Generalmente quali tipi di accuse e quali procedimenti penali devono subire gli attivisti arrestati in Egitto?

<<Al momento non sono chiare le accuse contro gli attivisti tratti in arresto. Il tutto è poco chiaro e molte volte il Pubblico Ministero compie rettifiche continue sul singolo caso. Le accuse generiche comunque sono di appartenere ad un gruppo violento e di aver insultato i Fratelli Musulmani, ma comunque c’è un grosso buco nero sulla reale definizione dei reati>>.

La legge egiziana al momento ha gli strumenti necessari per difendere il lavoro degli attivisti, dei giornalisti, degli avvocati e di tutte le persone vogliose di esprimersi liberamente?

<<In realtà ci sarebbero molte modifiche da fare, perché anche lo stesso lavoro degli avvocati non rispetta la legge, ma il volere politico. All’interno della Corte di Giustizia operano ancora giudici e pubblici ministeri legati al vecchio regime. A loro fa comodo tenere questi standard di accuse contro ad esempio i Black Bloc, così possono controllare e reprimere gli attivisti o comunque i dissidenti di ogni genere. Noi abbiamo portato avanti proposte per migliorare il sistema, ma al momento non abbiamo ricevuto risposte>>.

Nelle lacune che racconti quanto può incidere la nuova Costituzione? Quanto questa potrà diventare garante di libertà? Quali invece i passaggi a vuoto che rappresenta?
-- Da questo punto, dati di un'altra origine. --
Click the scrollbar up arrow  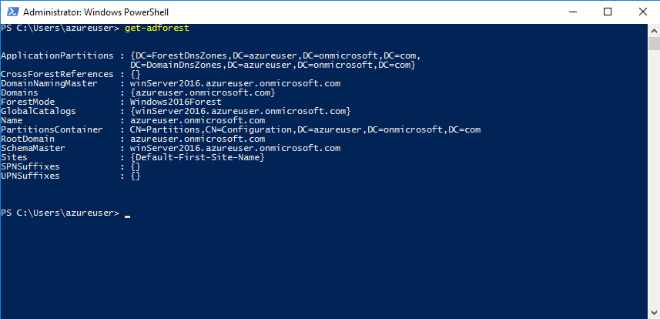click(x=654, y=31)
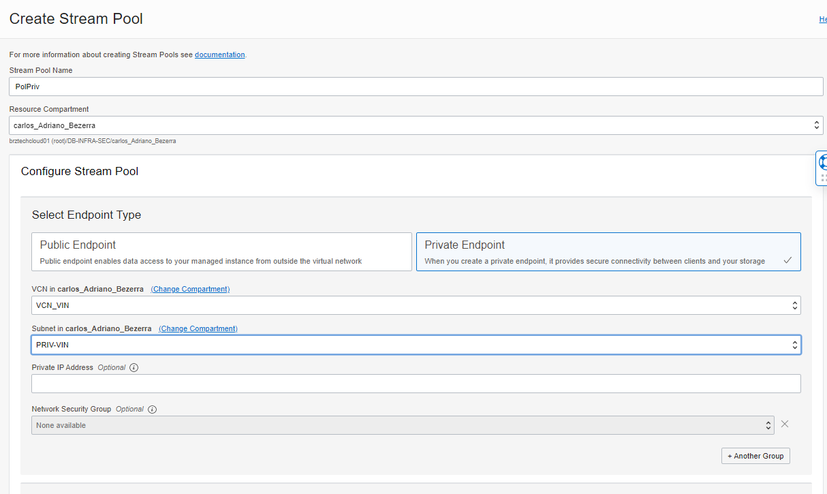
Task: Open the Resource Compartment dropdown
Action: [x=416, y=125]
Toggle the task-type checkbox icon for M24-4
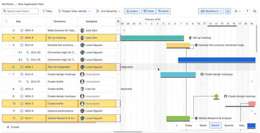 22,30
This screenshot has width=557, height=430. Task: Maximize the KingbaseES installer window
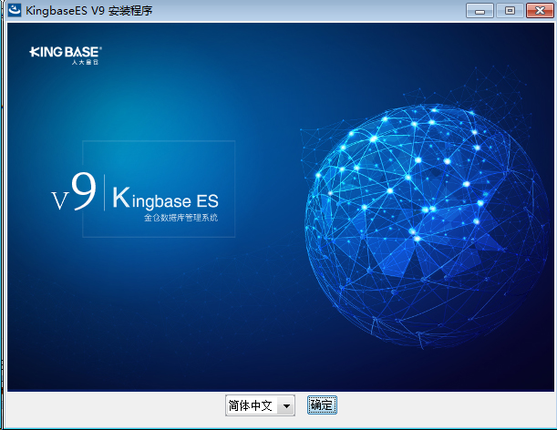coord(508,10)
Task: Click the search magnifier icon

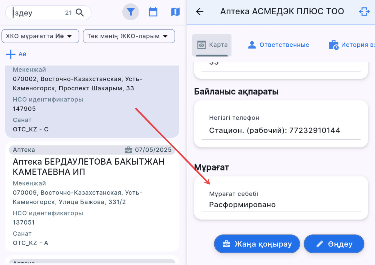Action: coord(80,13)
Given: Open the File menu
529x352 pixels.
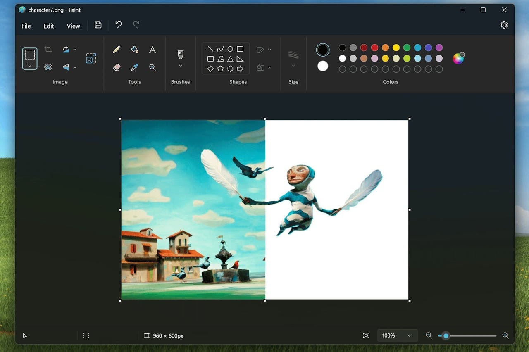Looking at the screenshot, I should click(26, 26).
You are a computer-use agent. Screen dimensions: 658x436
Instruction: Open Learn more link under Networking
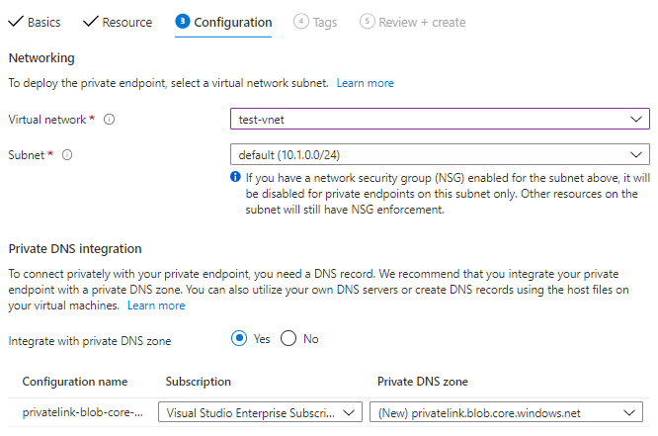point(365,83)
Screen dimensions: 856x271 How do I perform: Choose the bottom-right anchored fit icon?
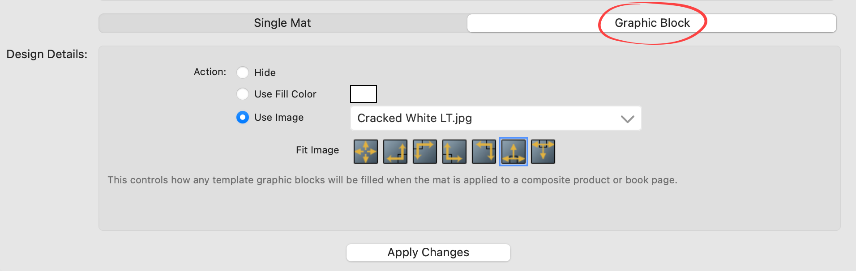[x=395, y=152]
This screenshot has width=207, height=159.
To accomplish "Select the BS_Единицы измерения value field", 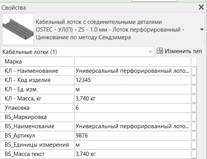I will (x=133, y=145).
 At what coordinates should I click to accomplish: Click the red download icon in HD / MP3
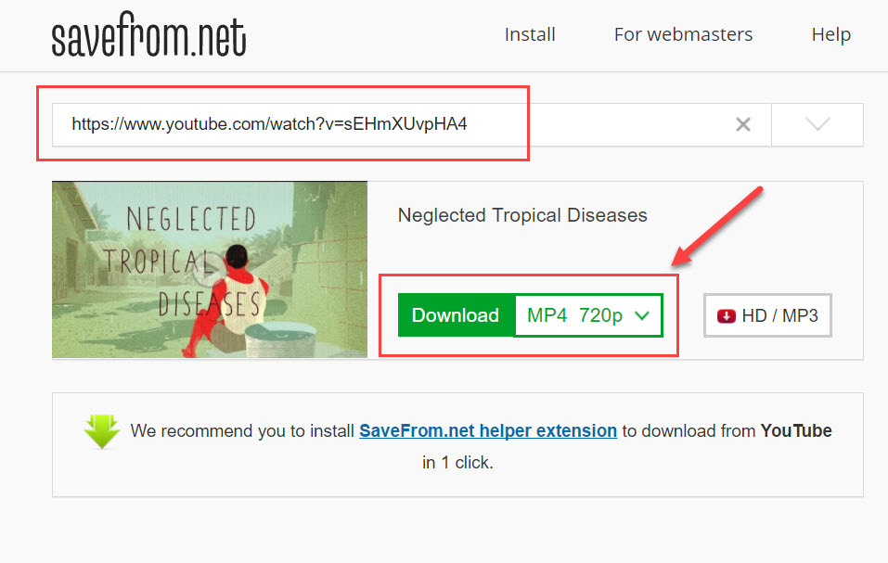[726, 315]
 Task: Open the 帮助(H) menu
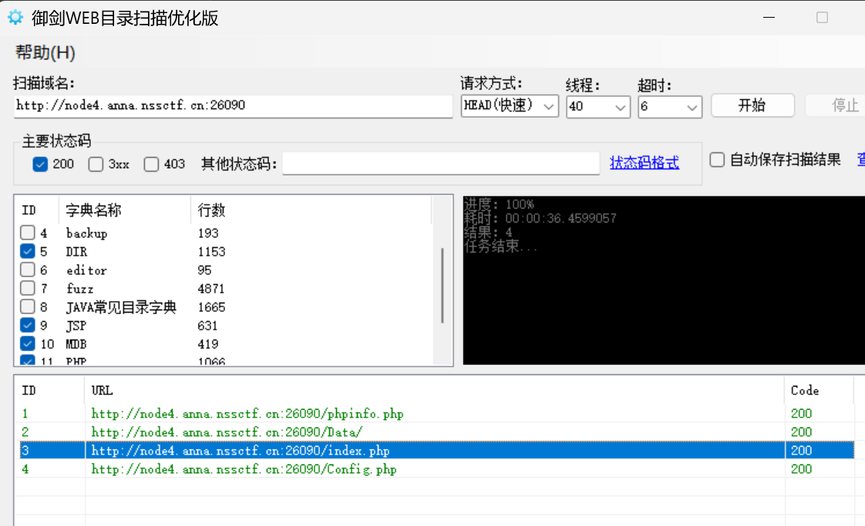point(45,52)
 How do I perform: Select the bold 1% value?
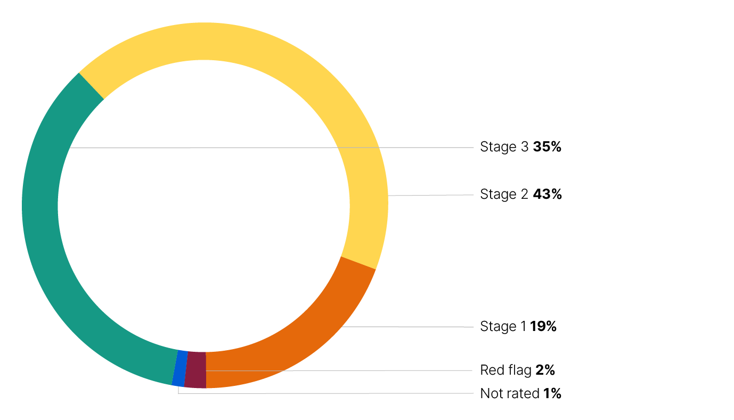click(552, 394)
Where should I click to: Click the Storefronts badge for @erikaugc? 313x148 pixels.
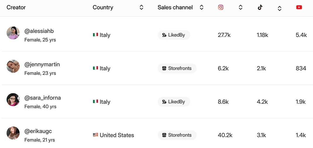(x=177, y=135)
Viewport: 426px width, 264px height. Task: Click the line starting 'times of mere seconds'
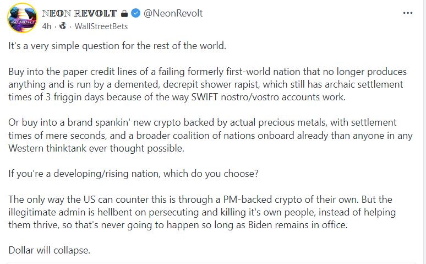click(211, 136)
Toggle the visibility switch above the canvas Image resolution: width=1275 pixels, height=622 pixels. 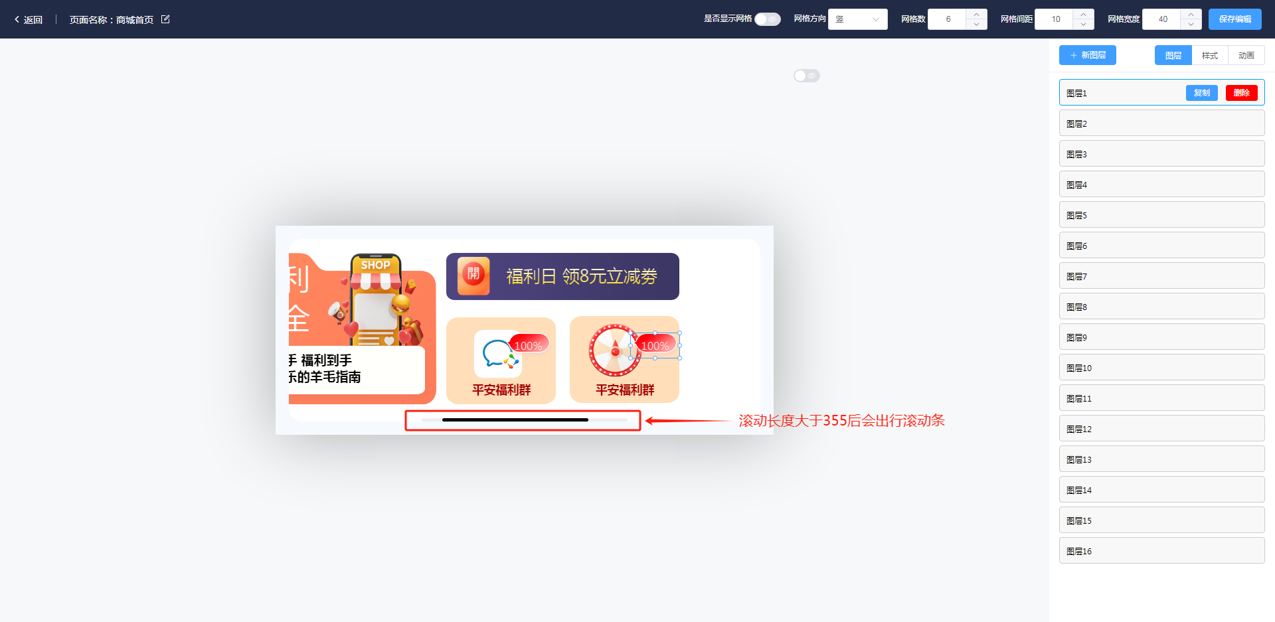coord(806,76)
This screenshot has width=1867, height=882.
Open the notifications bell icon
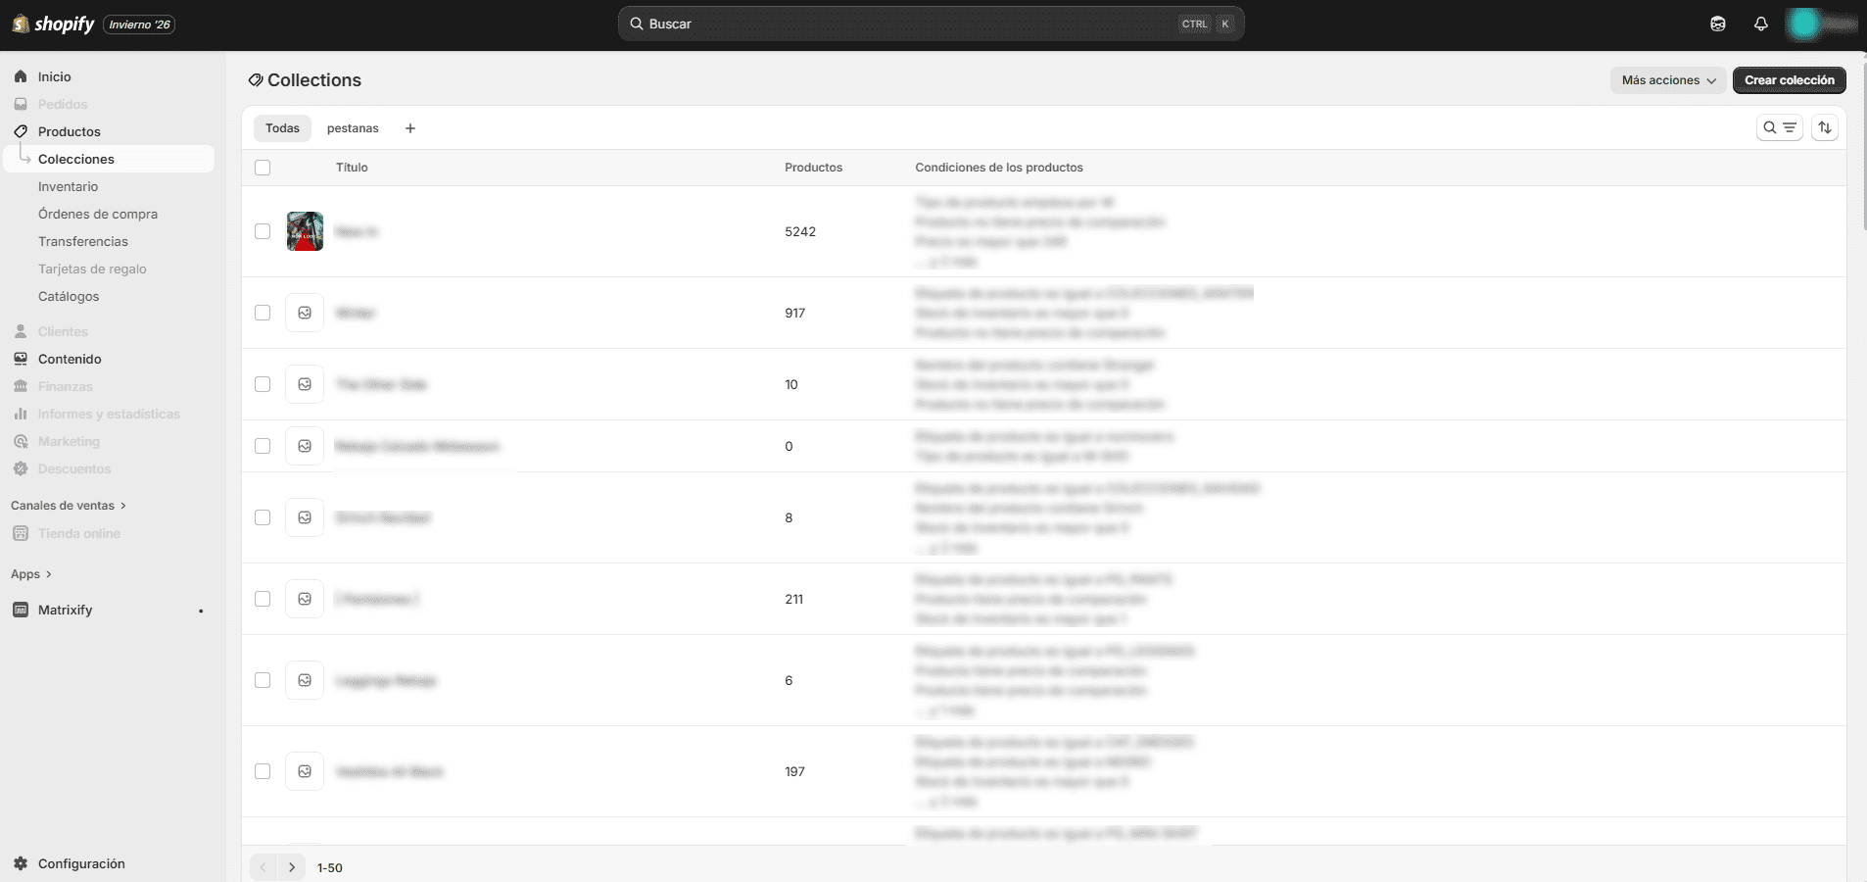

<<La nuova Costituzione è una parte della nuova società, quella che ha potuto lavorare ad essa, ma c’è stata anche una bella fetta che ne è stata esclusa. Questo è il grande problema, perché non garantisce la libertà di tutti, perché non tutto il popolo egiziano ha potuto lavorare all’elaborazione della Costituzione. Questo nuovo testo non rispetta le ambizioni della società egiziana. È lontana dalla libertà d’espressione, che viene repressa. Per fare in modo che vengano applicate le leggi di libertà, deve essere modificata questa Costituzione, perché il suo punto di vista fa perdere tempo alle richieste di libertà e dignità scaturite dalla rivoluzione>>.